Parameters:	storage (dict or BaseStorage) – storage backend configuration or instance

feeder¶

class icrawler.feeder.Feeder(thread_num, signal, session)[source]¶

Bases: icrawler.utils.thread_pool.ThreadPool

Base class for feeder.

A thread pool of feeder threads, in charge of feeding urls to parsers.

thread_num¶

An integer indicating the number of threads.

Type:	int

global_signal¶

A Signal object for communication among all threads.

Type:	Signal

out_queue¶

A queue connected with parsers’ inputs, storing page urls.

Type:	Queue

session¶

A session object.

Type:	Session

logger¶

A logging.Logger object used for logging.

Type:	Logger

workers¶

A list storing all the threading.Thread objects of the feeder.

Type:	list

lock¶

A Lock instance shared by all feeder threads.

Type:	Lock

feed(**kwargs)[source]¶

Feed urls.

This method should be implemented by users.

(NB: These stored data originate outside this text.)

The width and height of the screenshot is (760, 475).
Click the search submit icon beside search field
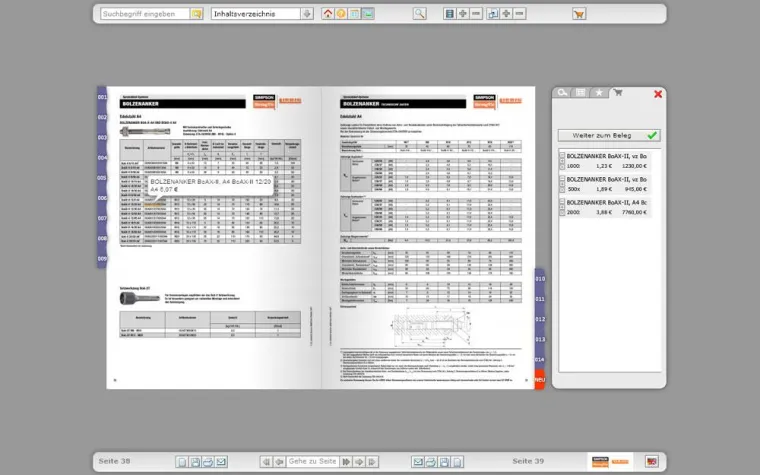coord(197,14)
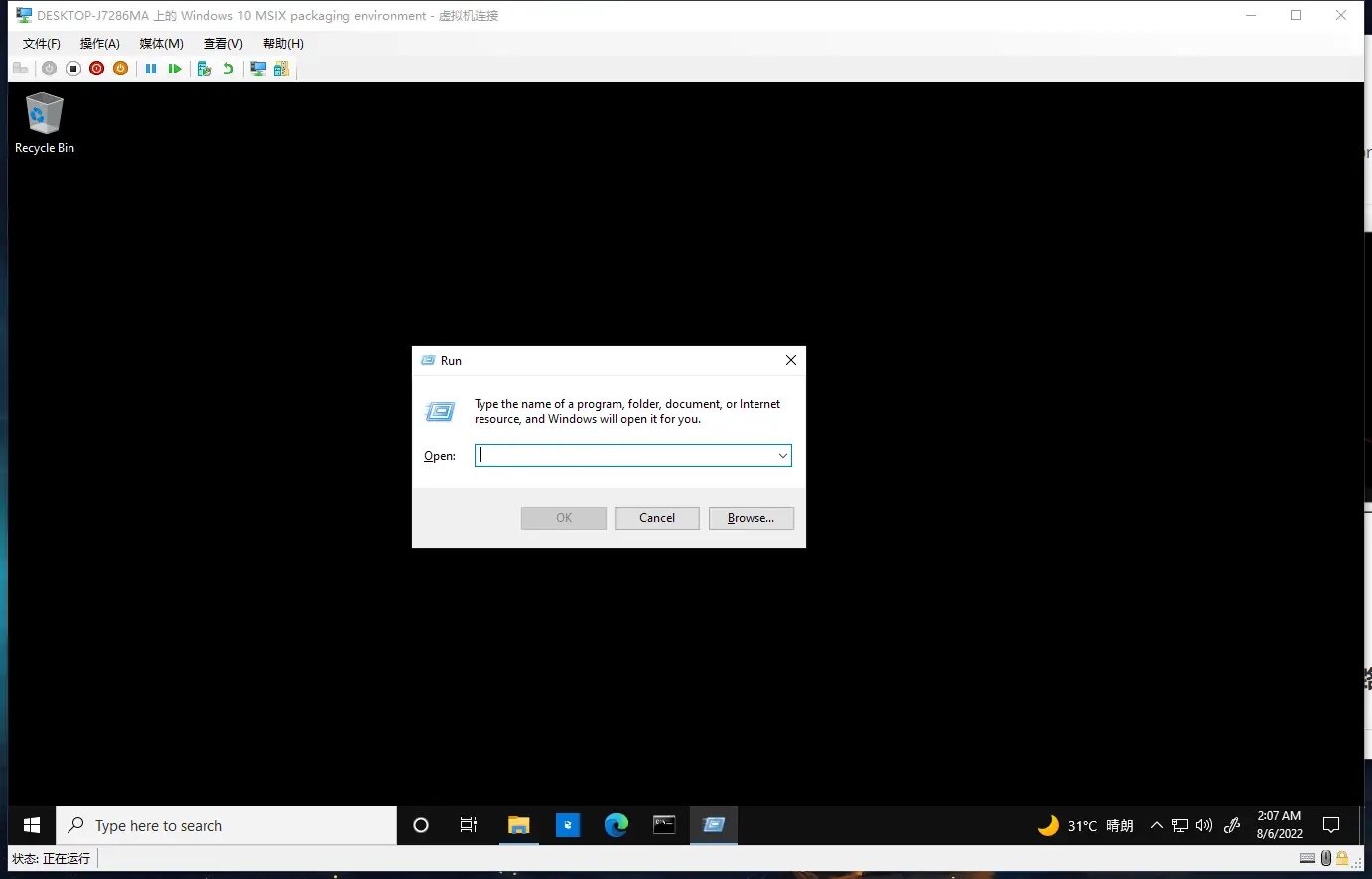Open the 媒体(M) menu dropdown

pos(161,44)
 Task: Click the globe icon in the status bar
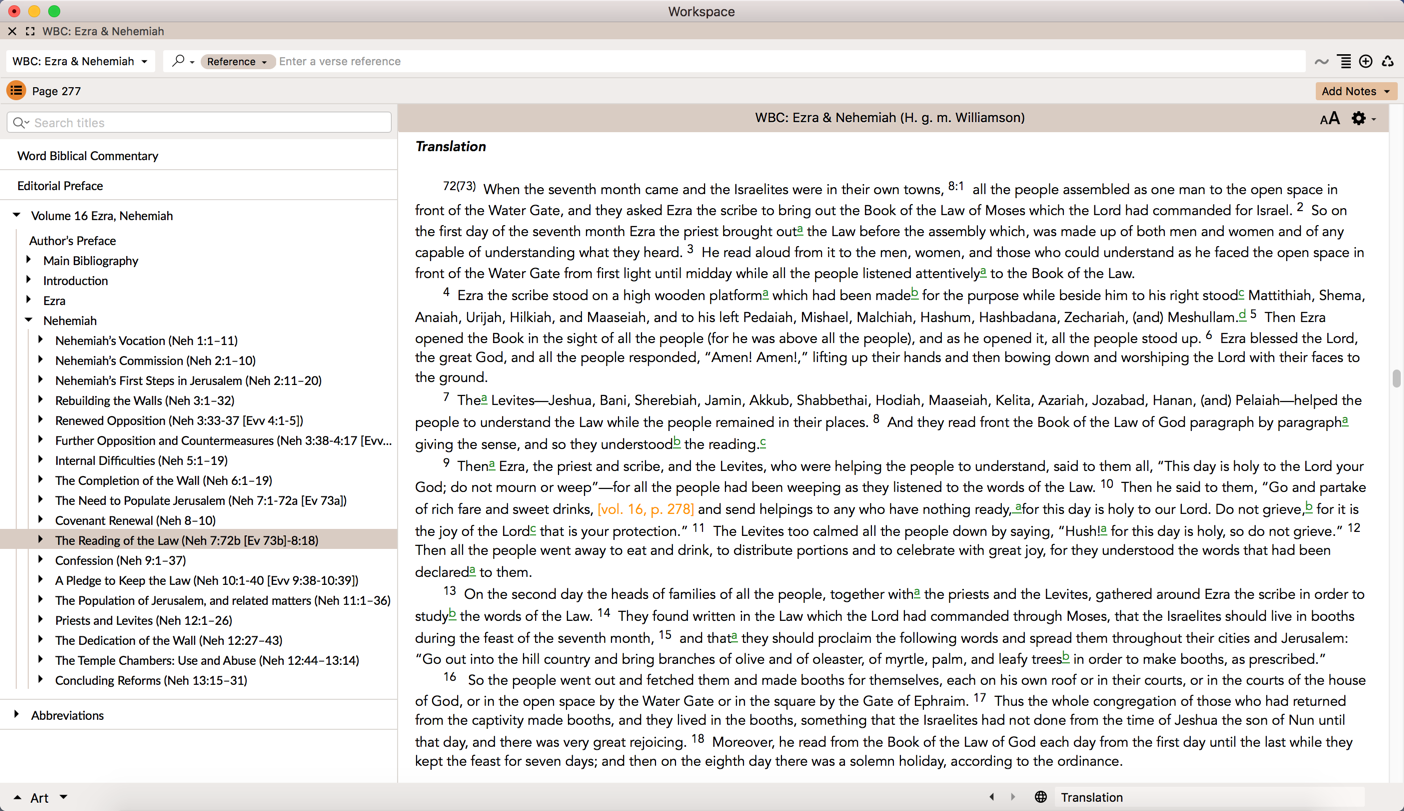click(x=1040, y=797)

worker_exec(**kwargs)[source]¶: Target function of workers

class icrawler.feeder.SimpleSEFeeder(thread_num, signal, session)[source]¶

Bases: icrawler.feeder.Feeder

Simple search engine like Feeder

feed(url_template, keyword, offset, max_num, page_step)[source]¶

Feed urls once

Parameters:	url_template – A string with parameters replaced with “{}”. keyword – A string indicating the searching keyword. offset – An integer indicating the starting index. max_num – An integer indicating the max number of images to be crawled. page_step – An integer added to offset after each iteration.

class icrawler.feeder.UrlListFeeder(thread_num, signal, session)[source]¶

Bases: icrawler.feeder.Feeder

Url list feeder which feed a list of urls

feed(url_list, offset=0, max_num=0)[source]¶

Feed urls.

This method should be implemented by users.

parser¶

class icrawler.parser.Parser(thread_num, signal, session)[source]¶

Bases: icrawler.utils.thread_pool.ThreadPool

Base class for parser.

A thread pool of parser threads, in charge of downloading and parsing pages, extracting file urls and put them into the input queue of downloader.

global_signal¶: A Signal object for cross-module communication.

session¶: A requests.Session object.

logger¶: A logging.Logger object used for logging.

threads¶: A list storing all the threading.Thread objects of the parser.

thread_num¶: An integer indicating the number of threads.

lock¶: A threading.Lock object.

parse(response, **kwargs)[source]¶

Parse a page and extract image urls, then put it into task_queue.

This method should be overridden by users.

Example:

>>> task = {}
>>> self.output(task)

worker_exec(queue_timeout=2, req_timeout=5, max_retry=3, **kwargs)[source]¶

Target method of workers.

Firstly download the page and then call the parse() method. A parser thread will exit in either of the following cases:

All feeder threads have exited and the url_queue is empty.
Downloaded image number has reached required number.

Parameters:	queue_timeout (int) – Timeout of getting urls from `url_queue`. req_timeout (int) – Timeout of making requests for downloading pages. max_retry (int) – Max retry times if the request fails. **kwargs – Arguments to be passed to the `parse()` method.

downloader¶

class icrawler.downloader.Downloader(thread_num, signal, session, storage)[source]¶

Bases: icrawler.utils.thread_pool.ThreadPool

Base class for downloader.

A thread pool of downloader threads, in charge of downloading files and saving them in the corresponding paths.

task_queue¶

A queue storing image downloading tasks, connecting Parser and Downloader.

Type:	CachedQueue

signal¶

A Signal object shared by all components.

Type:	Signal

session¶

A session object.

Type:	Session

logger¶: A logging.Logger object used for logging.

workers¶

A list of downloader threads.

Type:	list

thread_num¶

The number of downloader threads.

Type:	int

lock¶

A threading.Lock object.

Type:	Lock

storage¶

storage backend.

Type:	BaseStorage

clear_status()[source]¶: Reset fetched_num to 0.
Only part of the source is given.